If pictures appear among the lines below, leave them out while you return exactly the lines from the one with "The height and width of the screenshot is (478, 1024)." through the one with "You are a GUI".
Start of Block
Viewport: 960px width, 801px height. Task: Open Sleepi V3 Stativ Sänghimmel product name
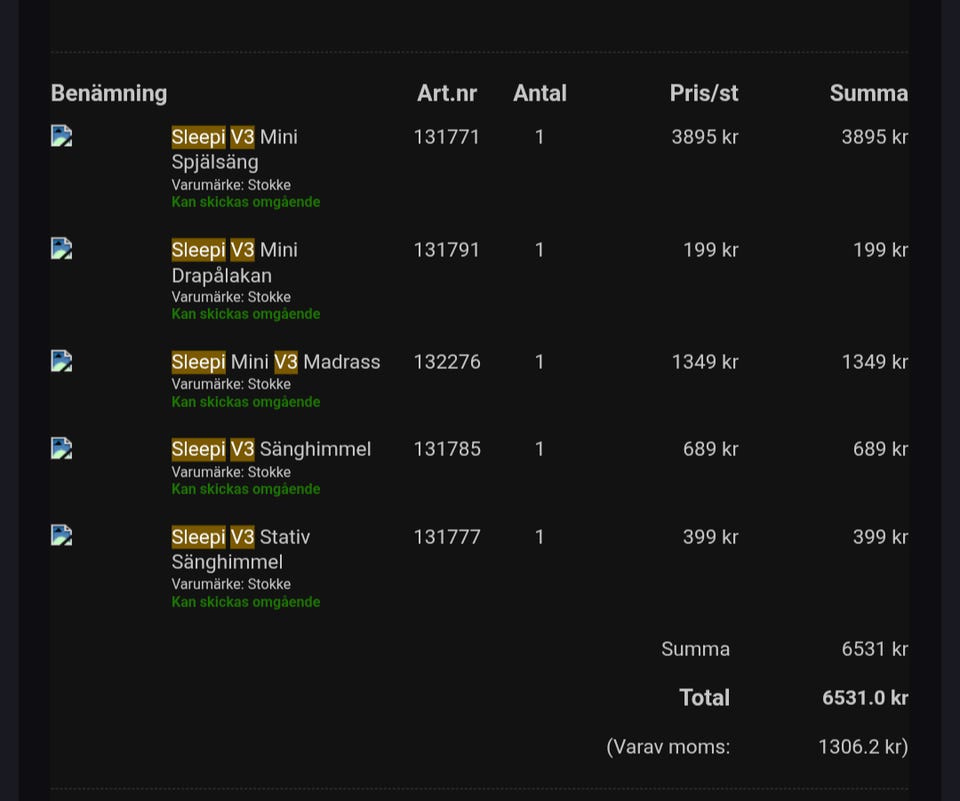(240, 549)
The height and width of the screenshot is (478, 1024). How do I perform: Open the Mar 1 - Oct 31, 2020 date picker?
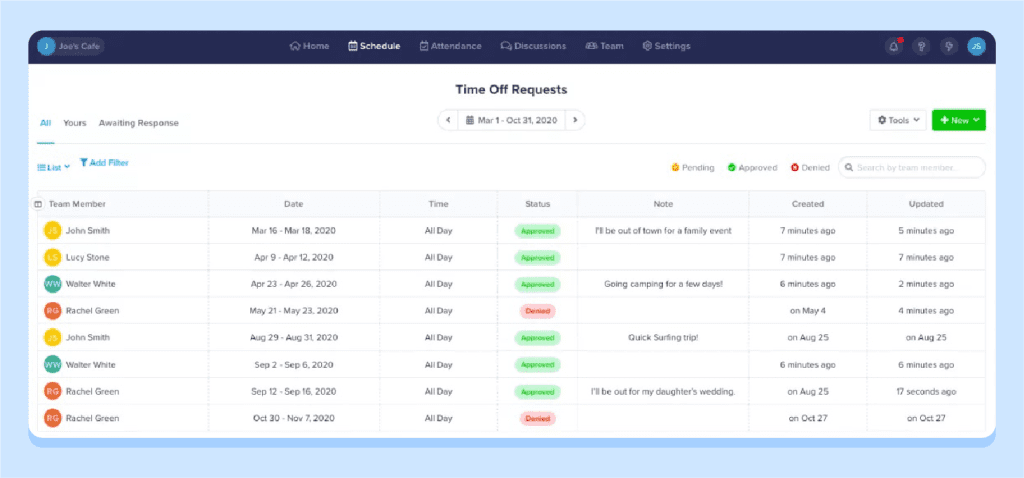511,120
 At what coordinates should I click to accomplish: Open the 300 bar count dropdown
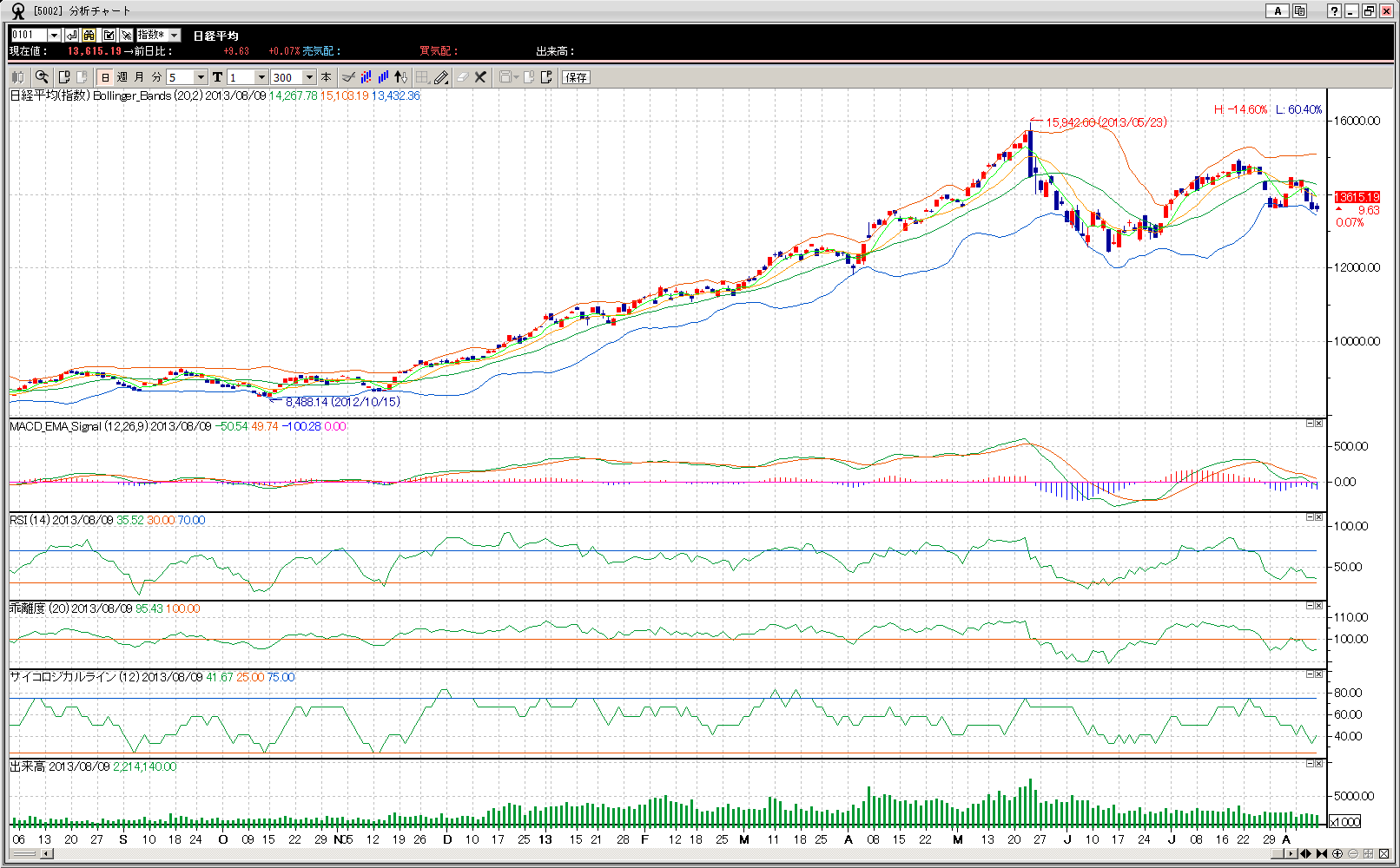(309, 77)
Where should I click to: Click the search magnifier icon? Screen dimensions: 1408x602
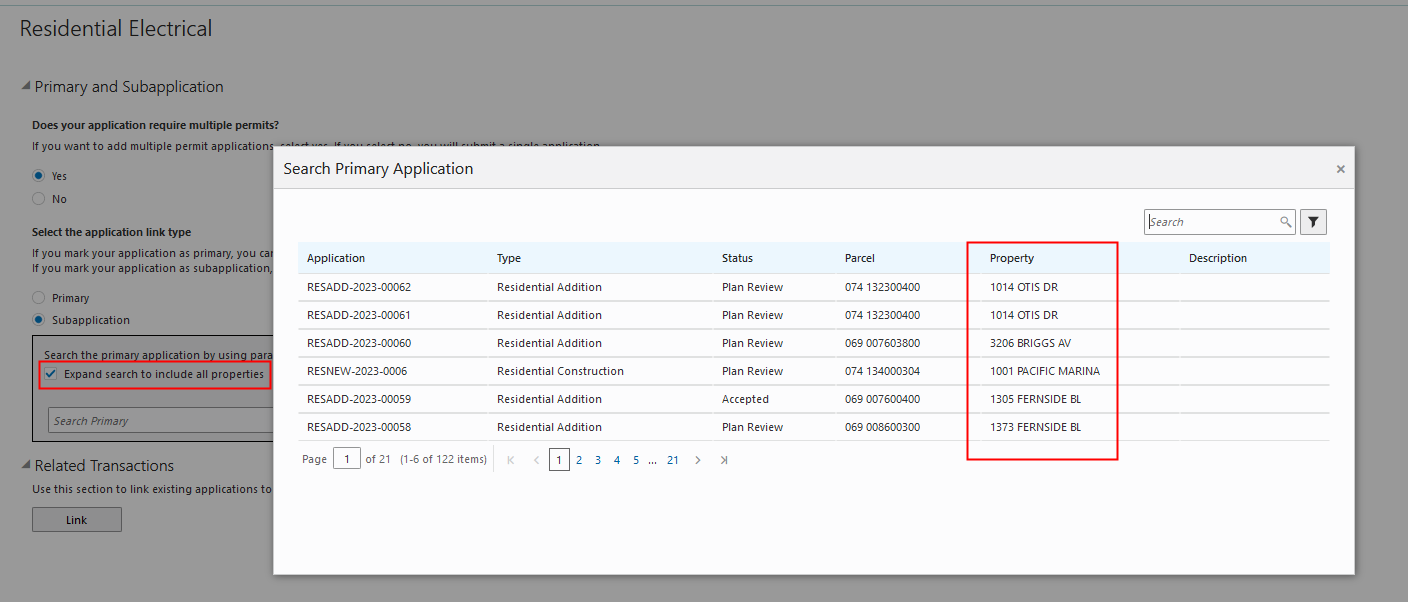(x=1285, y=222)
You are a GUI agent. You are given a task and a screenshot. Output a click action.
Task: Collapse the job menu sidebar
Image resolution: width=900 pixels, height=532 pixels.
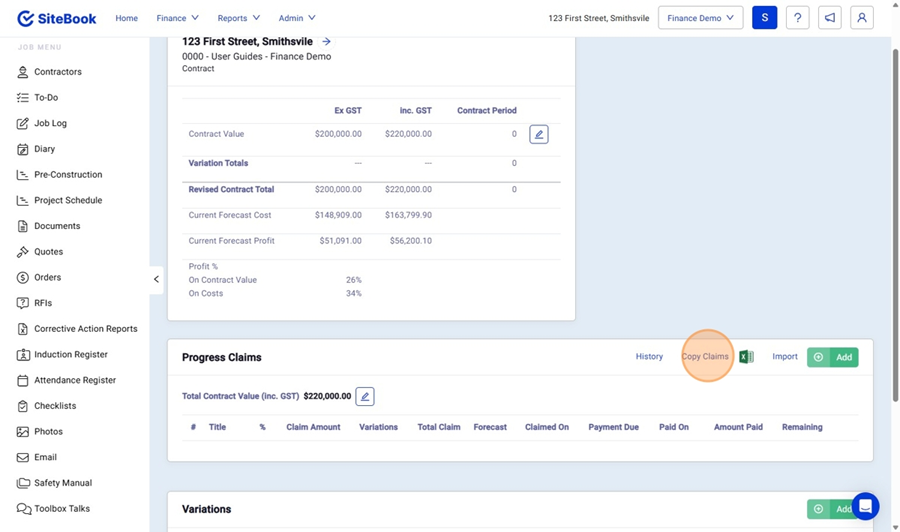[156, 279]
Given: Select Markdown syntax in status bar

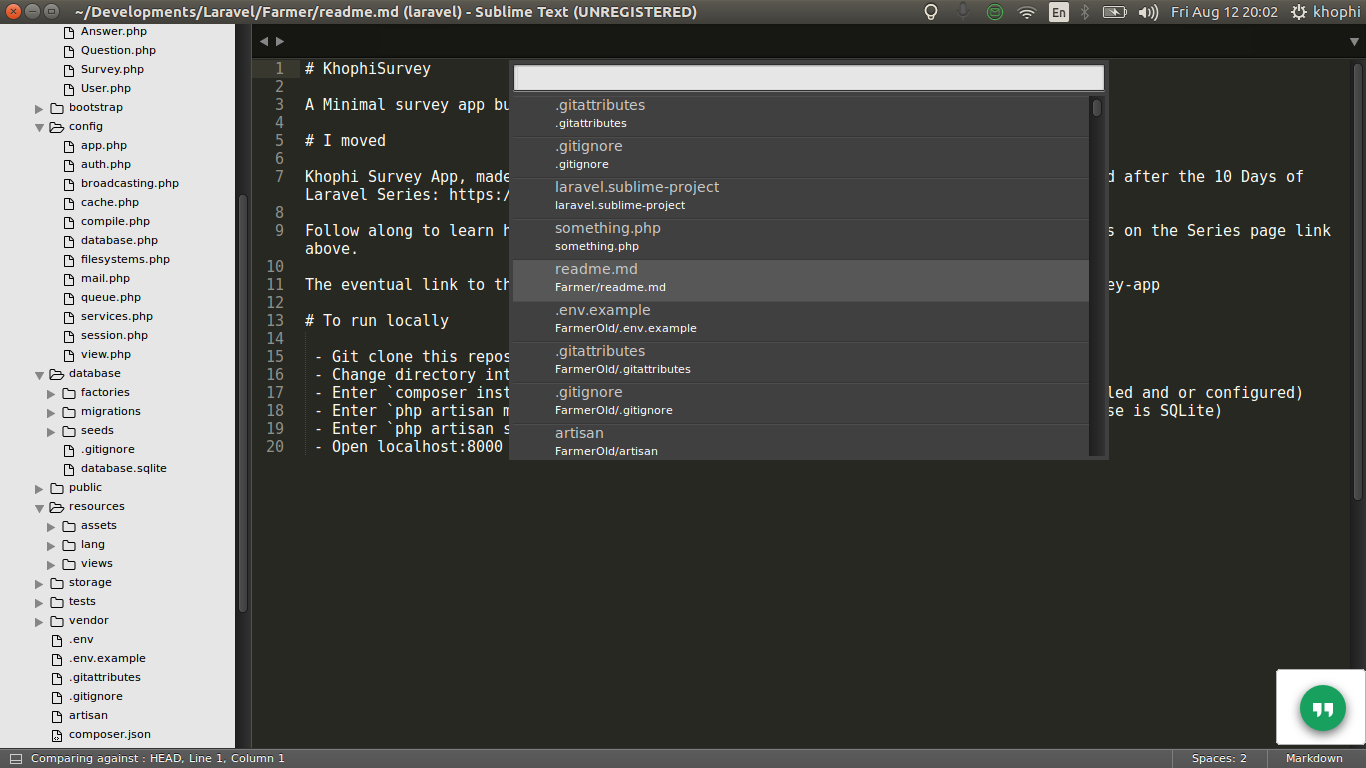Looking at the screenshot, I should point(1313,759).
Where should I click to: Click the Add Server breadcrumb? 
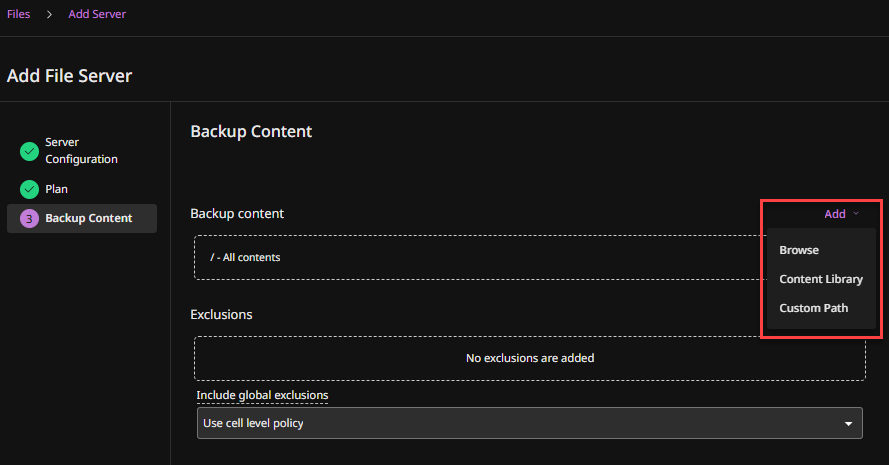click(97, 15)
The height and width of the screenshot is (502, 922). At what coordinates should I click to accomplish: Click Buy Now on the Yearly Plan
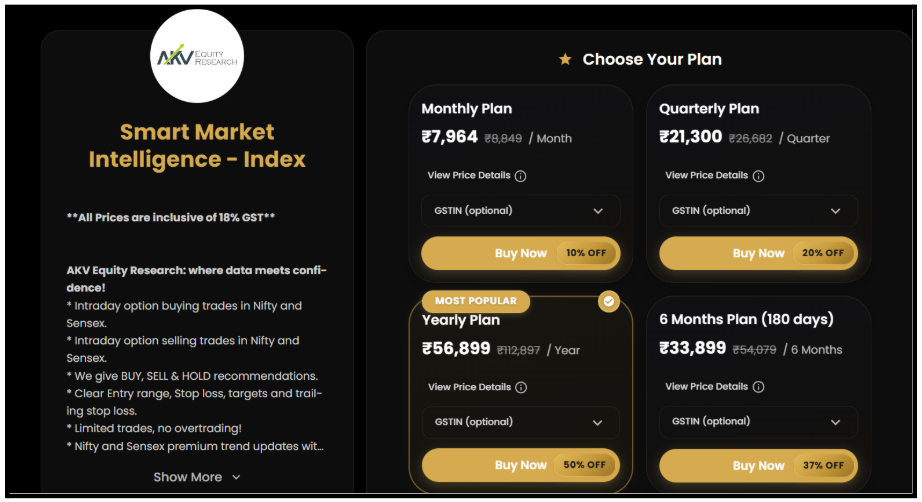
End of Block
* _Response_
The height and width of the screenshot is (478, 1024). How do I perform: Open the Mar 1 - Oct 31, 2020 date picker?
511,120
 At what coordinates should I click to accomplish: Open the 300 bar count dropdown
(309, 77)
Where should I click to: Click the search magnifier icon? Screen dimensions: 1408x602
(x=1285, y=222)
You are a GUI agent. You are given a task and a screenshot. Output a click action.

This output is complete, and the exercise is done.